Towards Understanding Variants of Invariant Risk Minimization through the Lens of Calibration
- URL: http://arxiv.org/abs/2401.17541v4
- Date: Tue, 18 Jun 2024 01:49:58 GMT
- Title: Towards Understanding Variants of Invariant Risk Minimization through the Lens of Calibration
- Authors: Kotaro Yoshida, Hiroki Naganuma,
- Abstract summary: We show that Information Bottleneck-based IRM achieves consistent calibration across different environments.
Our empirical evidence indicates that models exhibiting consistent calibration across environments are also well-calibrated.
- Score: 0.6906005491572401
- License: http://creativecommons.org/licenses/by/4.0/
- Abstract: Machine learning models traditionally assume that training and test data are independently and identically distributed.
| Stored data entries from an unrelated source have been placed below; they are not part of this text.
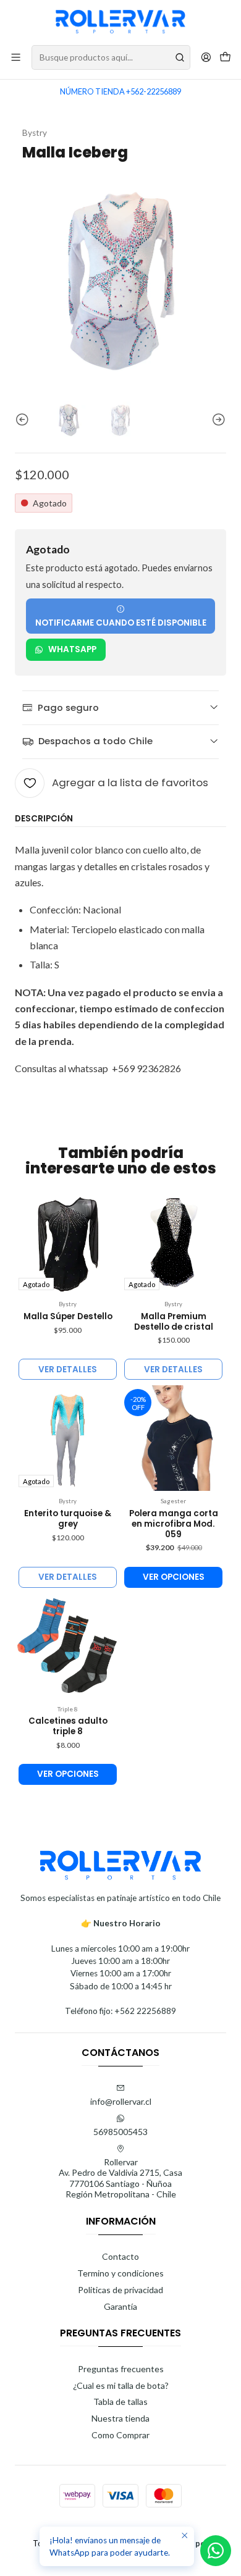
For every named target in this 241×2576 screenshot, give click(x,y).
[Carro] (225, 58)
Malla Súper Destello (67, 1316)
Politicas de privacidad (120, 2289)
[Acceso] (206, 57)
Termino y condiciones (120, 2273)
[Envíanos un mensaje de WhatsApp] (215, 2550)
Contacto (120, 2256)
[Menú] (15, 57)
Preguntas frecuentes (121, 2369)
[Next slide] (217, 419)
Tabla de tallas (120, 2401)
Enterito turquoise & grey (67, 1519)
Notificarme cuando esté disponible (120, 623)
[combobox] (111, 57)
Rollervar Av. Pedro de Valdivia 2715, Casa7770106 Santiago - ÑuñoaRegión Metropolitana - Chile (120, 2178)
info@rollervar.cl (120, 2101)
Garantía (120, 2306)
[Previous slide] (24, 419)
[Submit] (179, 57)
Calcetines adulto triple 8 (68, 1726)
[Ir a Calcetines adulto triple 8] (67, 1646)
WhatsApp (72, 649)
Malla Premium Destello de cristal (173, 1322)
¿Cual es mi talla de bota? (121, 2385)
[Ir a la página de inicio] (120, 21)
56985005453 (120, 2131)
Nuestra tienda (120, 2418)
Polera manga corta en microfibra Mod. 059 (173, 1524)
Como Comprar (120, 2435)
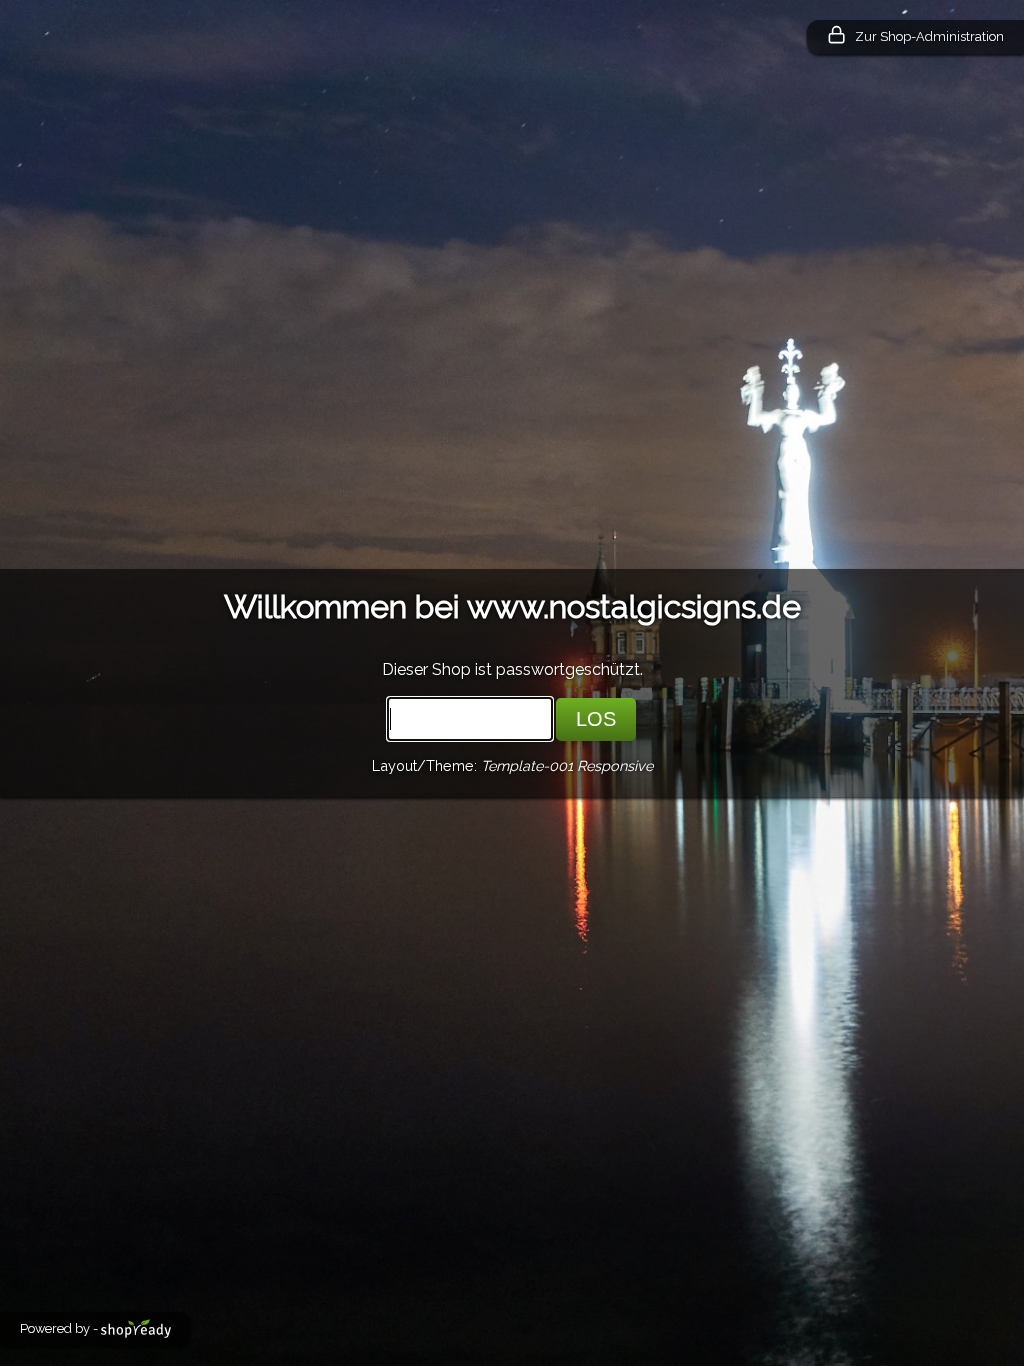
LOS (596, 719)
However, in real-world applications, the test distribution often differs from training. This problem, known as out-of-distribution (OOD) generalization, challenges conventional models. Invariant Risk Minimization (IRM) emerges as a solution that aims to identify invariant features across different environments to enhance OOD robustness. However, IRM's complexity, particularly its bi-level optimization, has led to the development of various approximate methods. Our study investigates these approximate IRM techniques, using the consistency and variance of calibration across environments as metrics to measure the invariance aimed for by IRM. Calibration, which measures the reliability of model prediction, serves as an indicator of whether models effectively capture environment-invariant features by showing how uniformly over-confident the model remains across varied environments. Through a comparative analysis of datasets with distributional shifts, we observe that Information Bottleneck-based IRM achieves consistent calibration across different environments. This observation suggests that information compression techniques, such as IB, are potentially effective in achieving model invariance. Furthermore, our empirical evidence indicates that models exhibiting consistent calibration across environments are also well-calibrated. This demonstrates that invariance and cross-environment calibration are empirically equivalent. Additionally, we underscore the necessity for a systematic approach to evaluating OOD generalization. This approach should move beyond traditional metrics, such as accuracy and F1 scores, which fail to account for the model's degree of over-confidence, and instead focus on the nuanced interplay between accuracy, calibration, and model invariance.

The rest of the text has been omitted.